• [WHAT THE TASK REQUIRES] Wherever pictures appear in the listing below, leave them out, and copy exactly, and only, everything from the line with "345x474 pixels. How" down to the line with "596x393 pixels. Task: Expand".

━━ PROVIDED ENTRIES ━━

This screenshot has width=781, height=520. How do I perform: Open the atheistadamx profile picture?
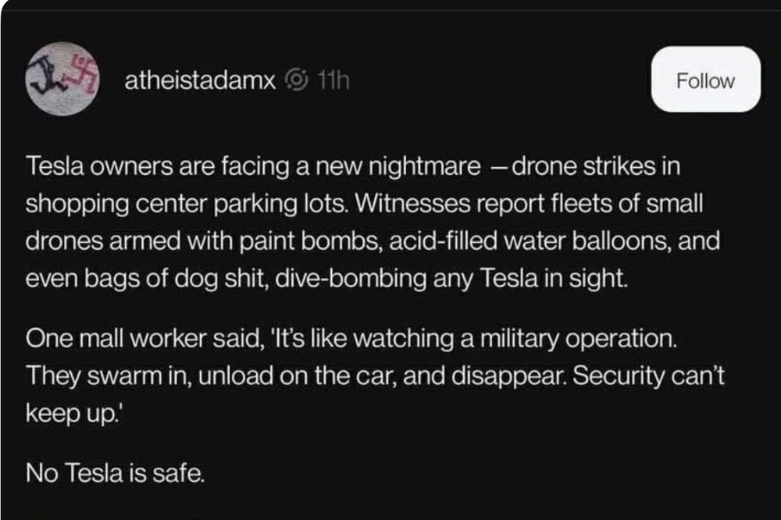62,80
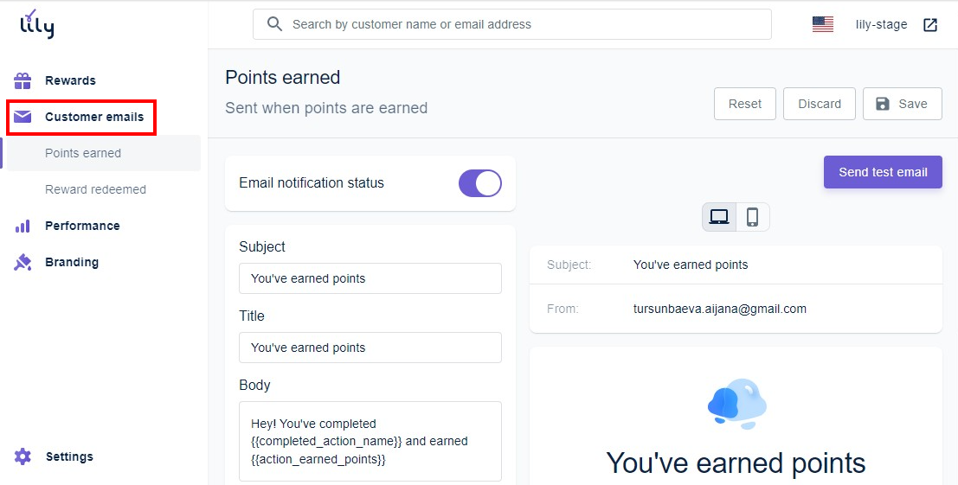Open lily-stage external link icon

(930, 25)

━━━
━━ PROVIDED ENTRIES ━━

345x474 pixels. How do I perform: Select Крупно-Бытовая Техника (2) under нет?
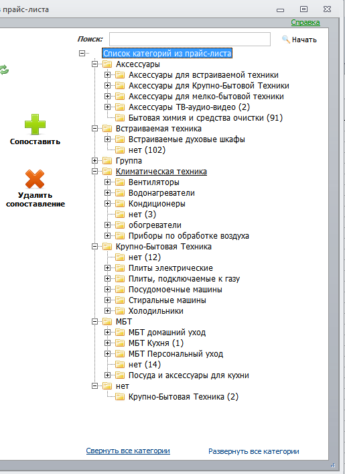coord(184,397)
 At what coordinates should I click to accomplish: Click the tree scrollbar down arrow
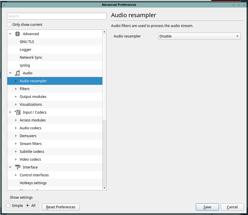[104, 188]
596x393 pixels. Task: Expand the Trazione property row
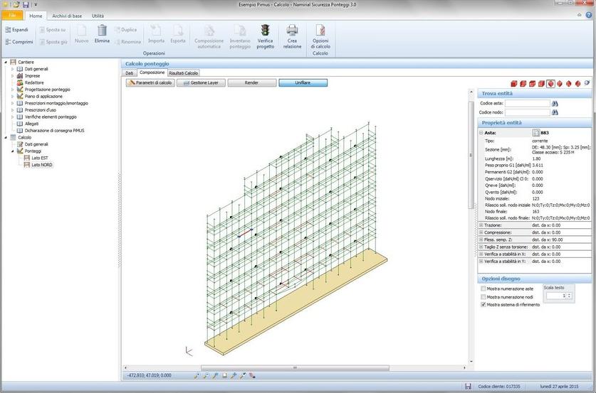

━━━

• [TASK RESULT]
345x474 pixels. How do I perform: Select Крупно-Бытовая Техника (2) under нет?
coord(184,397)
 At what coordinates should I click to accomplish: Click the tree scrollbar down arrow
[104, 188]
596x393 pixels. Task: Expand the Trazione property row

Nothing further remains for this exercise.